Collected data:
-=-=-

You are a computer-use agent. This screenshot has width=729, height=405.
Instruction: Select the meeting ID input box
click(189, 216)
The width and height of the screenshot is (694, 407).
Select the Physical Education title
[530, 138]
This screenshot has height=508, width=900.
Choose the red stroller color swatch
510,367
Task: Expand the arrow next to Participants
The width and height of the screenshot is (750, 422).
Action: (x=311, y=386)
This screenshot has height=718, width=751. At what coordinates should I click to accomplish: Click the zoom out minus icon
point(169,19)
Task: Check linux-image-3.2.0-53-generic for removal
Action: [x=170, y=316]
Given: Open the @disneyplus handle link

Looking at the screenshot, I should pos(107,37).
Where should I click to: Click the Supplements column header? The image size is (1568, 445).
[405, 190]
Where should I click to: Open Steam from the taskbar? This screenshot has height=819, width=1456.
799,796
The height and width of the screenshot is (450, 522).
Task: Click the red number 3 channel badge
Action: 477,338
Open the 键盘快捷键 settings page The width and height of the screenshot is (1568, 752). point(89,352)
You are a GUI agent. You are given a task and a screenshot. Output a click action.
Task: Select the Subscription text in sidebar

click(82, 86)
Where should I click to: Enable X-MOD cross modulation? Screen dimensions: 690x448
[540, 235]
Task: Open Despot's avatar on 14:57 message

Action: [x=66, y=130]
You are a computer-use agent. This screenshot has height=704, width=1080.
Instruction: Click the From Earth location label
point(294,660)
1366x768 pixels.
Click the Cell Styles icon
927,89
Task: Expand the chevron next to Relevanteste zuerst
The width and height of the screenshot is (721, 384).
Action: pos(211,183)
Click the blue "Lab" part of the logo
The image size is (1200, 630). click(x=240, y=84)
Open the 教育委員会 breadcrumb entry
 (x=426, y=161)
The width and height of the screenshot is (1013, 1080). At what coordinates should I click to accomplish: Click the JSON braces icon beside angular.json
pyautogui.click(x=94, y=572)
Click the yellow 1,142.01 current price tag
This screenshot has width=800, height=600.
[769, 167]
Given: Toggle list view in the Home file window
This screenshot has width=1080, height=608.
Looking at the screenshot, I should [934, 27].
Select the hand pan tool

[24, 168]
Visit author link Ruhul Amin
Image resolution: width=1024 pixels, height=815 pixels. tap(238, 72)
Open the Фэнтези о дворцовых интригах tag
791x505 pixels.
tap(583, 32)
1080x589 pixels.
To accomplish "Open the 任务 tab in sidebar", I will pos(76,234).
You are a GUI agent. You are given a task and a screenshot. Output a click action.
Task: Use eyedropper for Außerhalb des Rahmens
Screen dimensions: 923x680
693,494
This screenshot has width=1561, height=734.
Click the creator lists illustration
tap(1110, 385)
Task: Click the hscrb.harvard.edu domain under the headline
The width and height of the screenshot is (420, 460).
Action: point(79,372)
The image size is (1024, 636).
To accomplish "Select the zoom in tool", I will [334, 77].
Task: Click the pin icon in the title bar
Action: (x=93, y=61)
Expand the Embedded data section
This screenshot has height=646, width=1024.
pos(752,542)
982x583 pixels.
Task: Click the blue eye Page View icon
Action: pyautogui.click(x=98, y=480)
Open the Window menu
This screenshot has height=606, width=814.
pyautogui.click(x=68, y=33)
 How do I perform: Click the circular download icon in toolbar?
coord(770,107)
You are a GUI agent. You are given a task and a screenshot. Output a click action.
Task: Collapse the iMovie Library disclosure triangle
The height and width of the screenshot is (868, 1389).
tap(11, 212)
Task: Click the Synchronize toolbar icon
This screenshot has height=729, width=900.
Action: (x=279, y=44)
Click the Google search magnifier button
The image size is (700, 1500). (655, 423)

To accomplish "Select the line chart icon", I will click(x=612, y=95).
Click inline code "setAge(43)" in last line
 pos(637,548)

-=-=-

Assignment
Pull every line containing "next" out of the data above.

Problem solution
Task: Expand the arrow next to Participants
Task: Expand the chevron next to Relevanteste zuerst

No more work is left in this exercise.